--- Data for analysis Enclosed Below ---

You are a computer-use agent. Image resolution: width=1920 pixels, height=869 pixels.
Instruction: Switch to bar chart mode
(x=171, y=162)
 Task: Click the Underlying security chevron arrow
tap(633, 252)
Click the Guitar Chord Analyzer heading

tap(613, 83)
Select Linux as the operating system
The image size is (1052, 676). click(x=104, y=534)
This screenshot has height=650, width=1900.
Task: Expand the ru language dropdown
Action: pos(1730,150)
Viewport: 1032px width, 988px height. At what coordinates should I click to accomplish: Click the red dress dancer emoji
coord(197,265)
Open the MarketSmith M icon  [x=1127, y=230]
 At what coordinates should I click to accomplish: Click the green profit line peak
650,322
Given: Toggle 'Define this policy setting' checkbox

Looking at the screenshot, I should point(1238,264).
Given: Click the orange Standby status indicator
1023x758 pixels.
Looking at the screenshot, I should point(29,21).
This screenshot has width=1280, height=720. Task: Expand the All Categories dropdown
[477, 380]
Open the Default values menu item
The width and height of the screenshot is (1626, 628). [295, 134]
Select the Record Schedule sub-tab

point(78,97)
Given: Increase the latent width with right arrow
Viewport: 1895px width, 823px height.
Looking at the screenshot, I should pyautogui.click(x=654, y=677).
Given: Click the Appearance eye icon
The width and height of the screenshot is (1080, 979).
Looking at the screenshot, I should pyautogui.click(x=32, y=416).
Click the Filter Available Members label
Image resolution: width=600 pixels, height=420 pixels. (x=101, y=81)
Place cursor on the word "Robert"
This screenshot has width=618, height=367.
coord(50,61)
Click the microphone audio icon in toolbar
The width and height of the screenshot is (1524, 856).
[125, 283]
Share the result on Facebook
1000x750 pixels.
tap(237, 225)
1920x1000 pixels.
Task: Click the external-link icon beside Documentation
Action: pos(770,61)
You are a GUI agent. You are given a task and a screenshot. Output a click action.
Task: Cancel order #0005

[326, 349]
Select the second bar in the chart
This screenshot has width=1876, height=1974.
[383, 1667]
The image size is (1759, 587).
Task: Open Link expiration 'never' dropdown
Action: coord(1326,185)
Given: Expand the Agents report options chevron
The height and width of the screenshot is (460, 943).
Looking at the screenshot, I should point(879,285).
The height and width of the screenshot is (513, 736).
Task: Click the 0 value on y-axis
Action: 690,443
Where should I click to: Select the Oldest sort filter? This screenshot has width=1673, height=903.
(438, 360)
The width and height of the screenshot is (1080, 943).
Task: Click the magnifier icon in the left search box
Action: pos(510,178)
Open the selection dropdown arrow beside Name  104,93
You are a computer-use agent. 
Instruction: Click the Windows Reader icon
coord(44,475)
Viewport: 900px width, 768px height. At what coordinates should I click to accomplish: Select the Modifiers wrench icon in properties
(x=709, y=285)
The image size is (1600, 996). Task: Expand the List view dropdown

--- End of Enclosed Data for analysis ---

§ **Exercise instructions**
Among the records, find every line with the word "computer" and copy it.

§ **Task answer**
You are a computer-use agent. Image resolution: width=1920 pixels, height=869 pixels.
You are a computer-use agent. 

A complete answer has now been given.